Die meisten Chemotherapien wirken auf die Zellteilung. Je nach Substanz ergeben sich unterschiedliche Angriffspunkte auf den Zellzyklus. Im Verlauf unseres Tagesrhythmus befinden sich die unterschiedlichen Körpergewebe jeweils in einem aktiven oder ruhenden Zustand. Da eine Chemotherapie leider nicht nur selektiv sich teilende Tumorzellen zerstört, wird vor allem das Immunsystem stark mitbelastet. Durch den hohen Zellumsatz unserer Blutzellen reagiert das Knochenmark als Produktionsstätte von Abwehrzellen, roten Blutkörperchen und Blutplättchen besonders empfindlich. Besonders viele Zellen werden im Knochenmark am frühen Nachmittag gebildet, während am wenigsten Zellen nachts zwischen 0.00 und 4.00 Uhr produziert werden. Damit besteht also am frühen Nachmittag die höchste Empfindlichkeit für eine schädigende Einwirkung. Da sich Tumorzellen (insbesondere rasch wachsende) einer Synchronisation entziehen, eigene unabhängige Rhythmen entwickeln, kann eine geschickte Auswahl des Zeitpunktes der Chemotherapie-Gabe Nebenwirkungen vermindern. Dadurch ließen sich evtl. höhere Chemotherapiedosen verabreichen und so die die tumorschädigende Wirkung erhöhen, ohne dass es zu mehr Nebenwirkungen kommt. Im Tierexperiment konnte nachgewiesen werden, dass bei gleicher Dosierung, die Schädigung gesunder Zellen durch Chemotherapeutika in Abhängigkeit der Gabe von einem tageszeitlichen Rhythmus um 50 % variiert.
Leider gibt es nur sehr wenige Untersuchungen, die diesen chronobiologischen Effekten beim Menschen nachgehen. Die Praktikabilität und der klinische Alltag sind hier einschränkend.
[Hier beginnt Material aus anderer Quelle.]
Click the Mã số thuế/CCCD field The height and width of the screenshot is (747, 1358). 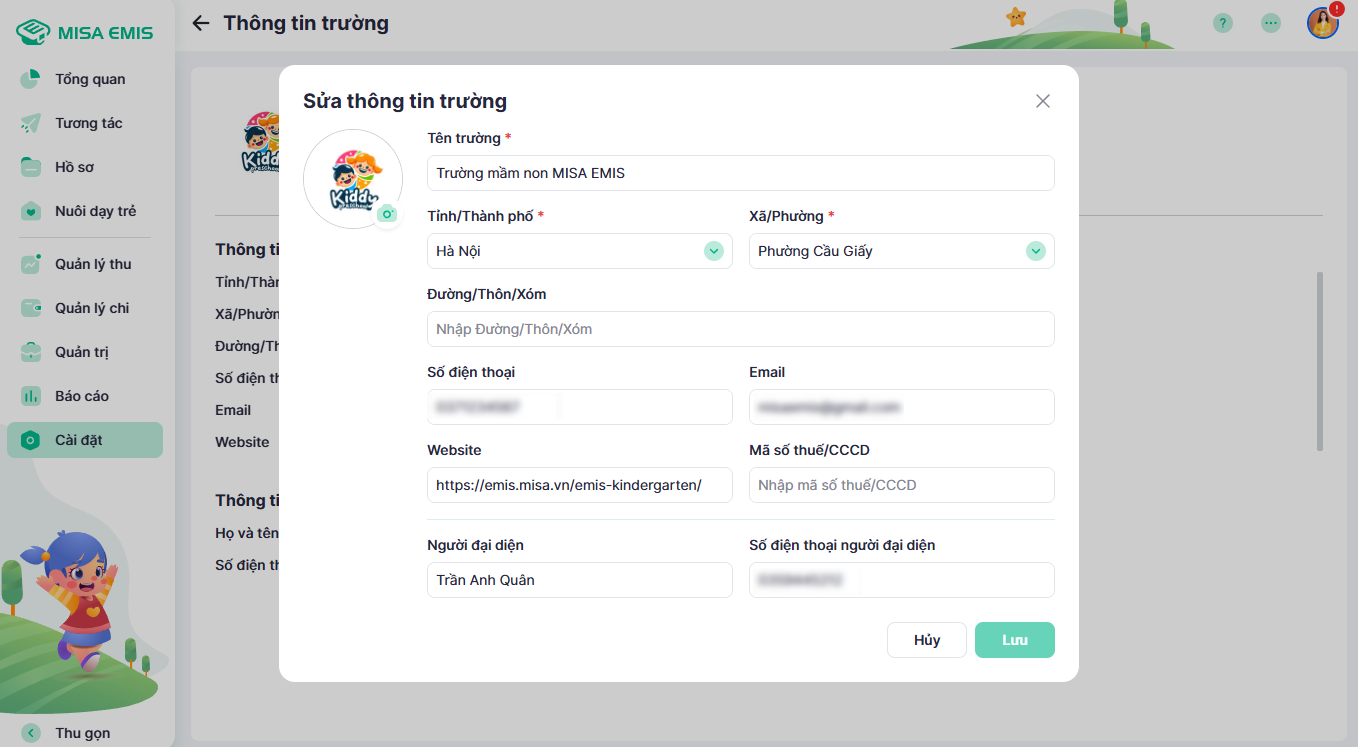(x=901, y=485)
Auch sind Chemotherapien in der Regel Kombinationsbehandlungen, das heißt, es werden verschiedene Medikamente zusammen eingesetzt, deren jeweiliger Wirkzeitpunkt ganz unterschiedlich ist. Auch die Wirkdauer der Medikamente ist sehr unterschiedlich und reicht von Minuten bis Tage.
Die meisten Studien beziehen sich auf die Behandlung von Dickdarm- und Enddarmkrebs. Es konnte sich zeigen, dass die Verabreichung der Substanz 5-FU einen optimalen Effekt hat, wenn sie als 24 Std. oder 48 Std. Dauerinfusion verabreicht wird. Dauer-Infusionspumpen geben eine kontinuierliche Menge ab. Bei chronomodulierter Gabe von FOLFOX konnte gezeigt werden, dass sich durch diese Applikationsart nicht nur die Wirkung verbesserte, sondern auch Nebenwirkungen wie Schleimhaut- oder Nervenschädigung deutlich vermindert waren. Sie traten bei konventioneller Gabe bei 70 % der Patienten auf, bei der chronomodulierten Gabe nur bei 10 %. Mittlerweile liegen auch Untersuchungen für FOLFIRI, sowie Carboplatin und Taxol, Vinorelbin und liposomales Anthrazyklin vor.
Weitere Ergebnisse sind abzuwarten, um die Vorteile einer chronomodulierten Therapie zu ermitteln. Entsprechend programmierbare Spezialpumpen für Dauerinfusionen sind sehr teuer. Wenn es möglich ist, berücksichtigen wir beim Einsatz von Chemotherapie in unserer Klinik die Aspekte der circadianen Rhythmen.